2015 erklärte Putin zu Syrien vor der UN-Vollversammlung: "Wenn Sie wie ich sehen, dass der Islamische Staat existiert, müssen wir uns zusammenschließen, um ihm entgegenzutreten. Wie 1941, als wir alle Hitler verpasst haben, eben weil Sie sich nicht rechtzeitig entschieden haben! Lasst uns zusammenkommen und gemeinsam werden wir den IS besiegen". Die eine Hälfte des Publikums lachte, die andere buhte... Putin sagte OK, er kehrte nach Moskau zurück, und eine Woche später flogen unsere Flugzeuge nach Syrien. Er hatte Recht, in jeder Hinsicht, auch wenn uns damals viele drohten. Heute danken uns dieselben Länder und sagen uns, dass wir sie gerettet haben! Was glauben Sie denn? Dass es mit Syrien einfach so geendet hätte? Keineswegs, der "kollektive Westen" wäre woanders hingegangen, dorthin, wo es Gas und Öl gibt. Sie gehen nie dorthin, wo Armut, Probleme und Hungersnöte herrschen. Nur dorthin, wo es Ressourcen gibt.

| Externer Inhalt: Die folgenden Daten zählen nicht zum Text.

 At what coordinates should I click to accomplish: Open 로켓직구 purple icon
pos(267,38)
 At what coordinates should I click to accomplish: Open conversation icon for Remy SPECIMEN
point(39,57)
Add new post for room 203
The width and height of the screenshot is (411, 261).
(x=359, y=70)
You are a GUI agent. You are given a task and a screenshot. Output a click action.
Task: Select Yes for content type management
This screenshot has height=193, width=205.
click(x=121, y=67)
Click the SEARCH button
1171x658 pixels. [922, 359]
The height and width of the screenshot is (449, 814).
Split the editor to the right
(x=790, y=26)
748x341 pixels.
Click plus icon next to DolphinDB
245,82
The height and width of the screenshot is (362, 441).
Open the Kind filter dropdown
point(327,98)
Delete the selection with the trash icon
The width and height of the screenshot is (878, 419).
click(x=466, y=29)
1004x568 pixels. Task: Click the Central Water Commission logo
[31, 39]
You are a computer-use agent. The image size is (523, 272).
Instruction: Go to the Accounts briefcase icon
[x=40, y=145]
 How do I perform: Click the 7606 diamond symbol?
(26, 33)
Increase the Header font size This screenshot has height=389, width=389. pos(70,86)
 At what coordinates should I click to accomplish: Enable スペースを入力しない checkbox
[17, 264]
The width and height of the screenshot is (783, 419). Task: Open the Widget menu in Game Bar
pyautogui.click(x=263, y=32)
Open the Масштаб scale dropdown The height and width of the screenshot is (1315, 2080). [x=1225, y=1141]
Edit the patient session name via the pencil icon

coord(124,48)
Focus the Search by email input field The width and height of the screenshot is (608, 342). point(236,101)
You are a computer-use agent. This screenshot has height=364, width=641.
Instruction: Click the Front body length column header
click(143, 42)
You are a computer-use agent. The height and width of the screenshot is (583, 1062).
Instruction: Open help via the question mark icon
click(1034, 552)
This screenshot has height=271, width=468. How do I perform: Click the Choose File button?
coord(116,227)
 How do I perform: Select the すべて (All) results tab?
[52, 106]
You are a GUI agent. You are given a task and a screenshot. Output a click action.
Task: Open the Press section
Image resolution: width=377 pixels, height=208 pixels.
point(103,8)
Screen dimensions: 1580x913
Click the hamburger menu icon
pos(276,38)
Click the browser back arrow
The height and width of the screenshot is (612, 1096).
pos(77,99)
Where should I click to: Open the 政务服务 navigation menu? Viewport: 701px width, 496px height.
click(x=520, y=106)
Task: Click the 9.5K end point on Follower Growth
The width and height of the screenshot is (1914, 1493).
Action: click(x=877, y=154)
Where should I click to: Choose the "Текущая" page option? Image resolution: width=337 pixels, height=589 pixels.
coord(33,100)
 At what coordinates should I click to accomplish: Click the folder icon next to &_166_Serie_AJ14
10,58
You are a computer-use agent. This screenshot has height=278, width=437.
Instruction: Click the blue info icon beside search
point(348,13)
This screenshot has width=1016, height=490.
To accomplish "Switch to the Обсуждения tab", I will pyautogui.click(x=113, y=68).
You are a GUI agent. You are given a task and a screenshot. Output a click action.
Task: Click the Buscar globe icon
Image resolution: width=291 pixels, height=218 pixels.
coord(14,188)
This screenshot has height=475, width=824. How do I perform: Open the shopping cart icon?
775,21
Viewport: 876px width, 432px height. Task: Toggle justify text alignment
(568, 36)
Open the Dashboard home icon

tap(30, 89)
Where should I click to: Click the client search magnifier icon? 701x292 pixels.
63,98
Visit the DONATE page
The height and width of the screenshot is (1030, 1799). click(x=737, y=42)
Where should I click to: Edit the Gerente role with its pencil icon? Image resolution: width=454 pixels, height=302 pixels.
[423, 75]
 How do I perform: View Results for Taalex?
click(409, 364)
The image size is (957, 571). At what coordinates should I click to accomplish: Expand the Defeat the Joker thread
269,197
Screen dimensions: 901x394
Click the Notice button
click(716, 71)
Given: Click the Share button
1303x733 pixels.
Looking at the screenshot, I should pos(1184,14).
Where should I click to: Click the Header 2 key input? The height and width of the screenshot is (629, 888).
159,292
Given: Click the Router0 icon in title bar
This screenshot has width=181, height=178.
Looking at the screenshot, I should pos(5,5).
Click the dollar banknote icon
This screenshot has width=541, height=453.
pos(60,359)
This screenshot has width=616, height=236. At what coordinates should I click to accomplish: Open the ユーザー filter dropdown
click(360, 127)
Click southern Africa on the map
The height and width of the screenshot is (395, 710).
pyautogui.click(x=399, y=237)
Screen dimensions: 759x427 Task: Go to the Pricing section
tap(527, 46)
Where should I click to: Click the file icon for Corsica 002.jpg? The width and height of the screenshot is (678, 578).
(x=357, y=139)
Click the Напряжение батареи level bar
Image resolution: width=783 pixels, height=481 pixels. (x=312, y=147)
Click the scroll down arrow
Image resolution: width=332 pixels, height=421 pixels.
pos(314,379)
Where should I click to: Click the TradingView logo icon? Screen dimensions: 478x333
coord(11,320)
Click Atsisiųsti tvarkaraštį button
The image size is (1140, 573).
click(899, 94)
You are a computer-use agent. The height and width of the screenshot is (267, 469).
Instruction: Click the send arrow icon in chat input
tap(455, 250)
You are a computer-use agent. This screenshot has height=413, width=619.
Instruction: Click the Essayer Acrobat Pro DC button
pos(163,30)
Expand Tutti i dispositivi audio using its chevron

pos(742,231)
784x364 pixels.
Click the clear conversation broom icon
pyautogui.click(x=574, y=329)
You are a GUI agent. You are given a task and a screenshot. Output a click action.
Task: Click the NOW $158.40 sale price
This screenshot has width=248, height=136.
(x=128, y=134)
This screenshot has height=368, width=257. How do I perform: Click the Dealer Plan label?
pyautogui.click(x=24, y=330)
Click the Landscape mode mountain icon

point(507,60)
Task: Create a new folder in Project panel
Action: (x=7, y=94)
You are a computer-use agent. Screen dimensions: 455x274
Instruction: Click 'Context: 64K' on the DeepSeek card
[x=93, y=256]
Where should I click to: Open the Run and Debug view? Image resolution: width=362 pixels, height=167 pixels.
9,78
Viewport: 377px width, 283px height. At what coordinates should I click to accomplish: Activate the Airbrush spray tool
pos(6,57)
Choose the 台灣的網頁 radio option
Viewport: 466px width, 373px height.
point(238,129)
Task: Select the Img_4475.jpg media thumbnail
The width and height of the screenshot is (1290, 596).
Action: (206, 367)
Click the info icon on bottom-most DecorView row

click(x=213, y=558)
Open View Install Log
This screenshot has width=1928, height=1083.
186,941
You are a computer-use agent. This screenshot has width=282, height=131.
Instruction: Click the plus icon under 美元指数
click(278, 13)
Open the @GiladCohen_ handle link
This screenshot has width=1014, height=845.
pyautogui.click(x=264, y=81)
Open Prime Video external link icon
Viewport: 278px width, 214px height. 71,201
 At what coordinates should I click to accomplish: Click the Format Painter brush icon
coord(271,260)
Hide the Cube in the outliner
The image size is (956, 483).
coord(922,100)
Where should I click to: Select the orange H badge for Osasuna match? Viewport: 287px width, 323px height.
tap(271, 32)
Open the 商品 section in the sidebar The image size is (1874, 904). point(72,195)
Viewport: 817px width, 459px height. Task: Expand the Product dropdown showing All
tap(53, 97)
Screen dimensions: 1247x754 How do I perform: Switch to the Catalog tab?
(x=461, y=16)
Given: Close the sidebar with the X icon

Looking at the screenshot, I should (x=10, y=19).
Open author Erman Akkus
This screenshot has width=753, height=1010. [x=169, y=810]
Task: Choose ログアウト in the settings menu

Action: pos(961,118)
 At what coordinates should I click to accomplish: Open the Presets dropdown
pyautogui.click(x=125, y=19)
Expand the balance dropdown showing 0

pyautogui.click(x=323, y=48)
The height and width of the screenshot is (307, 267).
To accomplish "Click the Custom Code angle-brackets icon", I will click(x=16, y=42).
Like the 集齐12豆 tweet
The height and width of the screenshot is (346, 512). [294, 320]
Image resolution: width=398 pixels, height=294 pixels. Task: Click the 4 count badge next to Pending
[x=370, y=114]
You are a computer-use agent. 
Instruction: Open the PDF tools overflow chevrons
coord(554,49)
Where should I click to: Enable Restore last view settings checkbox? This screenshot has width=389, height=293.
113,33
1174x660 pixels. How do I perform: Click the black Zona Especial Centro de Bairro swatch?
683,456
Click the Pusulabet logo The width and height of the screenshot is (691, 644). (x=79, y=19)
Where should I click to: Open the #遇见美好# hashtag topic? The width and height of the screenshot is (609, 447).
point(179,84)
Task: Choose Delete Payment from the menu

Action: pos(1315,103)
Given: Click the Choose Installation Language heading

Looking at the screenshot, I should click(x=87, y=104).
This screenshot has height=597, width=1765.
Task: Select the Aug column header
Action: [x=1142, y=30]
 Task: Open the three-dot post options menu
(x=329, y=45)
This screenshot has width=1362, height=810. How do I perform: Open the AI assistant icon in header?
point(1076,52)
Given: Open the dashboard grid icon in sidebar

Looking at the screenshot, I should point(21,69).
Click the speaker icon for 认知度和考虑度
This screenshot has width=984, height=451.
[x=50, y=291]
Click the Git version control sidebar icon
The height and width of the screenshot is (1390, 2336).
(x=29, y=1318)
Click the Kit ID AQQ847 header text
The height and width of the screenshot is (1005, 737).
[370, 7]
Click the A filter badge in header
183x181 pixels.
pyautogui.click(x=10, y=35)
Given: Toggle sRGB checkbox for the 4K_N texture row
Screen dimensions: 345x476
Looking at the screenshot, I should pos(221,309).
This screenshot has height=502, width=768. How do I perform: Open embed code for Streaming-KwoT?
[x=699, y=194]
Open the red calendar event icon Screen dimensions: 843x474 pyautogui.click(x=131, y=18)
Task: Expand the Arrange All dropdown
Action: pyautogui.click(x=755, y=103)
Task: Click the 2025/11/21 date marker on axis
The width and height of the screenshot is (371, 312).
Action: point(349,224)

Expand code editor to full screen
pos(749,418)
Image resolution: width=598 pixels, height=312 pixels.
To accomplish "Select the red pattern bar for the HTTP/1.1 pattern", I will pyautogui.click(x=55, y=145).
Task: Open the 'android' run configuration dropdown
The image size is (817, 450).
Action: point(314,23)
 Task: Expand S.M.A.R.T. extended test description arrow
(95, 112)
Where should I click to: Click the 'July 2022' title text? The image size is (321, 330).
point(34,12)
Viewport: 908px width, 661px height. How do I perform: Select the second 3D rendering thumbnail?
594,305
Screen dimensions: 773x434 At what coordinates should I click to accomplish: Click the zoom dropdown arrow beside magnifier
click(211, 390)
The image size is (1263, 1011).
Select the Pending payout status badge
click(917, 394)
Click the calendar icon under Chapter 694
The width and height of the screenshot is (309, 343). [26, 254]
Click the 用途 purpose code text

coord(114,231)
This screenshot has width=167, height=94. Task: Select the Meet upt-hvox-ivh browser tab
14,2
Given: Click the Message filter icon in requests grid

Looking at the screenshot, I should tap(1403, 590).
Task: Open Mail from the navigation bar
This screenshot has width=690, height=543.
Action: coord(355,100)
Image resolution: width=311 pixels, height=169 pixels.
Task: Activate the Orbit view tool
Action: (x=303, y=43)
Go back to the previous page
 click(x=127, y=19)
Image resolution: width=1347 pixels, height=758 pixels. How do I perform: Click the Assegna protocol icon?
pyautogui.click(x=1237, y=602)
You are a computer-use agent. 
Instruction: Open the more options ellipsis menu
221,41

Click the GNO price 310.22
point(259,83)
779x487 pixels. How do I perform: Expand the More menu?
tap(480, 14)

Le Point: Der Westen soll erst durch den Konflikt in der Ukraine aufgewacht sein?
Maria Zakharova: Wer ist aufgewacht? Der Westen? Er schläft einen lethargischen Schlaf. Es sind die Vereinigten Staaten von Amerika, die in diesem Spiel am aktivsten sind. Die Europäische Union ist ein bisschen wie die /Titanic/, das Wasser dringt an allen Seiten ein, aber das Orchester spielt weiter!
Sobald der Kampf ehrlich ist, verlieren die Amerikaner.